Bayesian Multi-scale Differential Optical Flow

Eero P Simoncelli

In:
Handbook of Computer Vision and Applications
eds. B Jähne, H Haussecker, and P Geissler,
Volume II, chapter 14, pages 397-422.
Academic Press, April 1999.

The estimation of optical flow is generally assumed to be the first goal of motion processing in machine vision systems, and is also crucial for efficient representation of image sequences (e.g., MPEG). The most common methods of computing optical flow are correlation, gradient, spatiotemporal filtering, and Fourier phase or energy techniques. Correlation (usually over a local window) is by far the most prevalent technique, presumably due to a combination of intuitive directness and ease of hardware implementation.

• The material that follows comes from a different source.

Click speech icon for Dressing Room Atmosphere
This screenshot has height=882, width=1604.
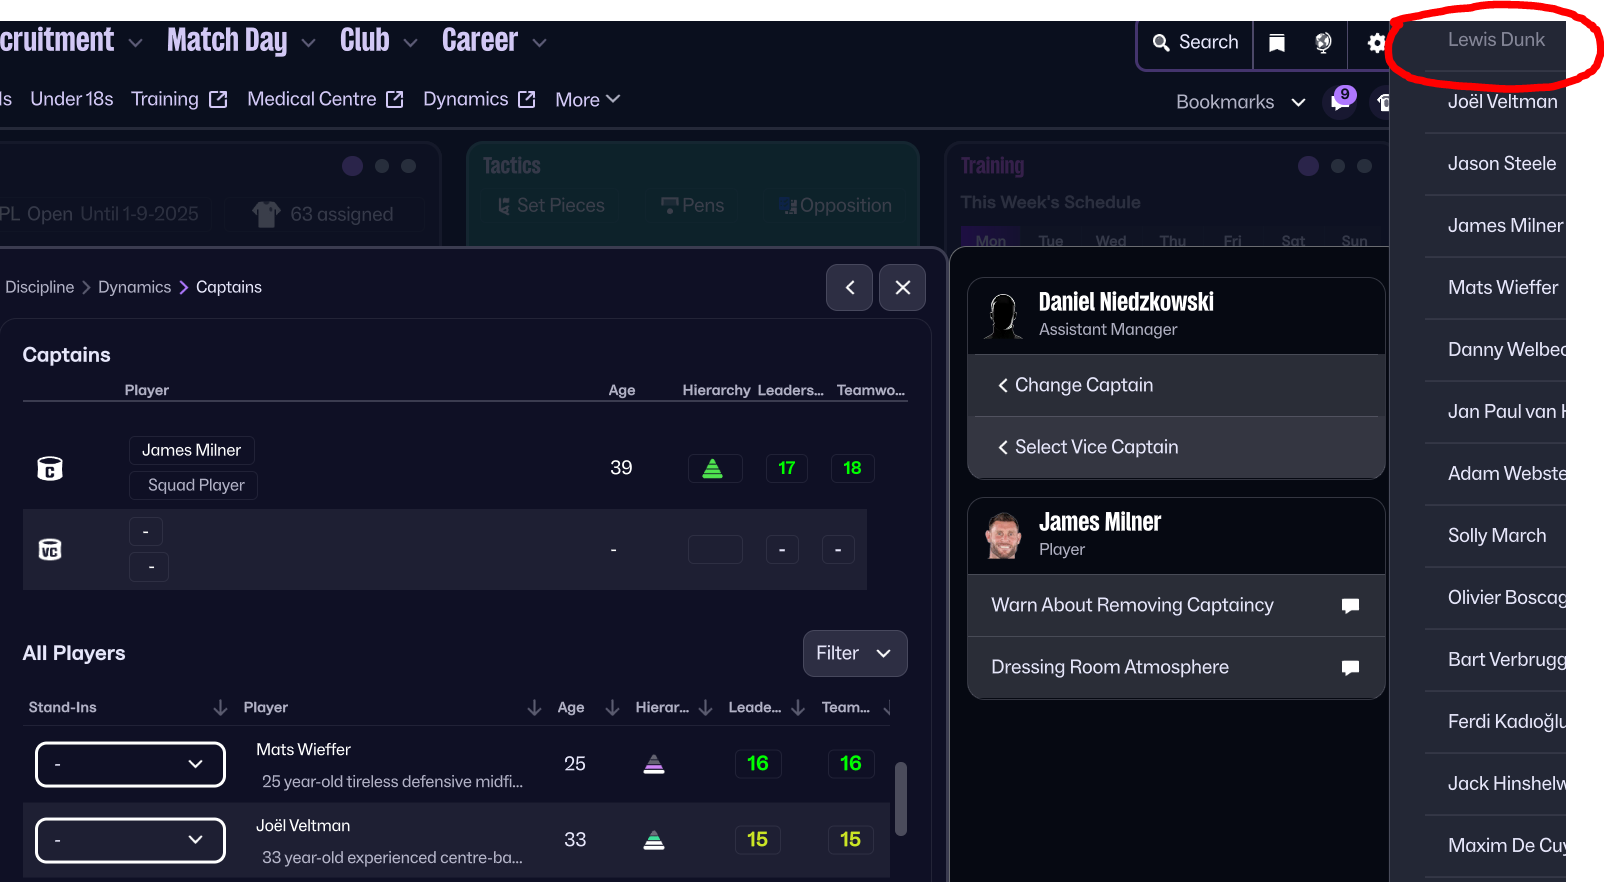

But gradient implementations are often more accurate. In addition, the gradient solution is efficient (because the solution can be computed analytically rather than via optimization), and produces sub-pixel displacement estimates. A drawback of the gradient approach is that it may only be used for small displacements, but this difficulty can be alleviated using a multi-scale coarse-to-fine algorithm. This chapter provides a practical description of a Bayesian multi-scale gradient-based optical flow estimation algorithm, based on work previously published [simoncelli-cvpr91, simoncelli-phd, Simoncelli93d].